Kingsland Drinks has released its third phase of Wine Pro research, which shows that the proportion of wine occasions involving food is now at 84%.

To conduct the research – which seeks to better understand the wine-drinking consumer in the UK – Kingsland worked with Kantar World Panel using the Wine Pro tool.

The research examined occasions that involved food as well as delving into the consumer needs that drive choices, such as health, refreshment, convenience and personal treating.

One of the findings from the report showed that while 84% of wine occasions involve food, there are now 100,000 fewer evening meal occasions than four years ago – despite a growing population. In contract, there are 172 million more evening snack occasions, showing that consumers are eating main meals less and snacking more.

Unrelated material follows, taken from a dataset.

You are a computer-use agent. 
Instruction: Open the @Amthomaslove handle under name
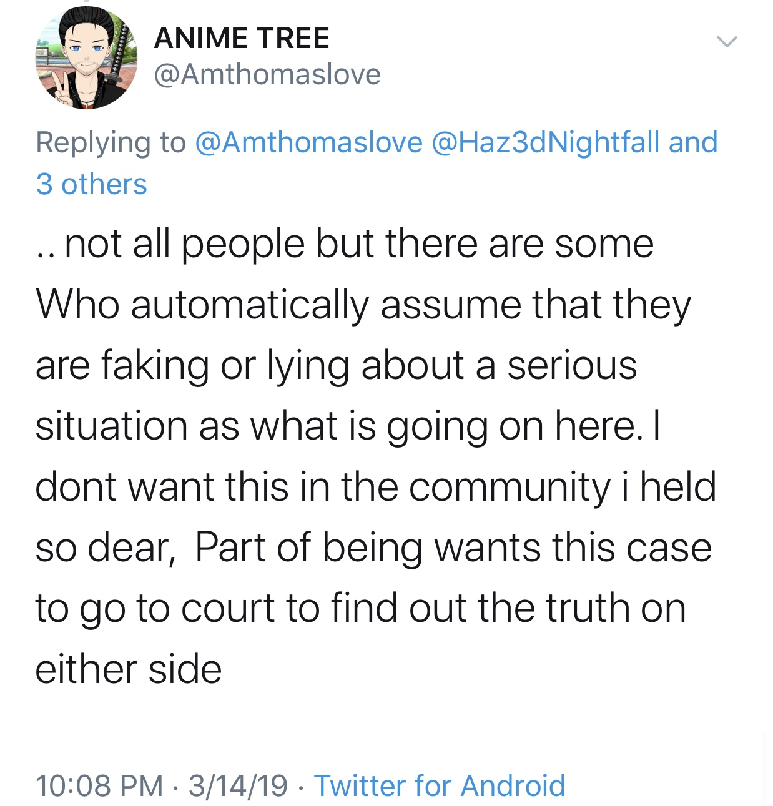click(267, 75)
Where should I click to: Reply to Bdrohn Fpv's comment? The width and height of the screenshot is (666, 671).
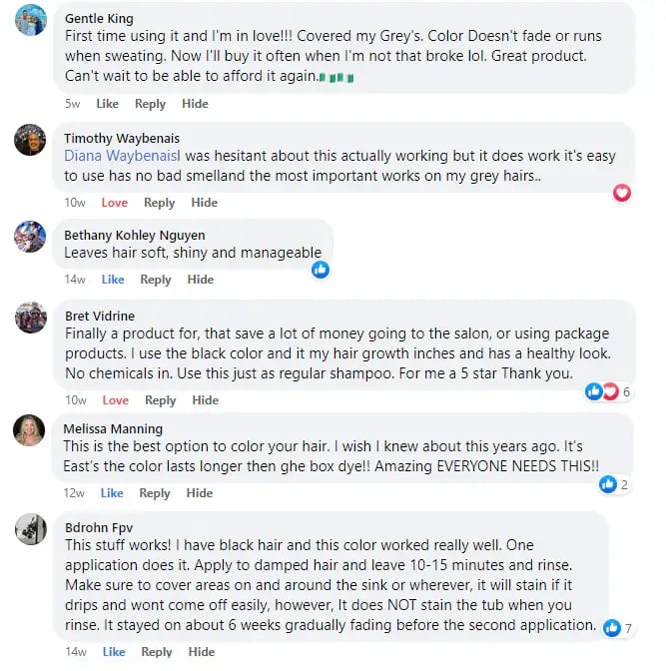[156, 652]
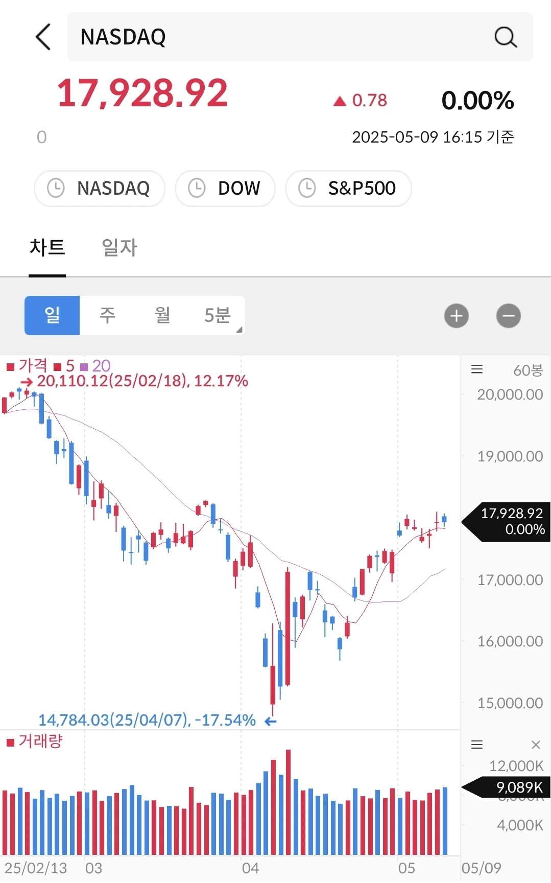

Kingsland points to various reasons for this, such as the fact that in general we are eating and drinking alone more and more often, which means we are less likely to cook traditional meals from scratch. Younger consumers – aged 25 to 35 years – are also more concerned with their health so could be eating fewer large main meals, and many choose not to drink alcohol with meals in the week.

Andy McIvor, research and insights manager at Kingsland Drinks, said: “Food and wine have a relationship across planned meal occasions, which continues to be enviable to most other drinks categories. However, growing demand for healthier, convenient and more refreshing food and drink occasions means that wine needs to innovate to maintain its relevance in the long run.”

As a result of the research, Kingsland highlights the snacks occasion as a “real opportunity” for wine drinking, but it said currently they are associated with lighter alcoholic drinks, such as lager and cider.

The company suggests innovation in smaller and on-the-go formats, such as single-serve or pouch, which it says could also increase frequency of use during the week.

DRN recently reported that retailers, including both Waitrose and The Co-op, were seeing strong sales in smaller formats of wine and both were working on improving the offering of these products.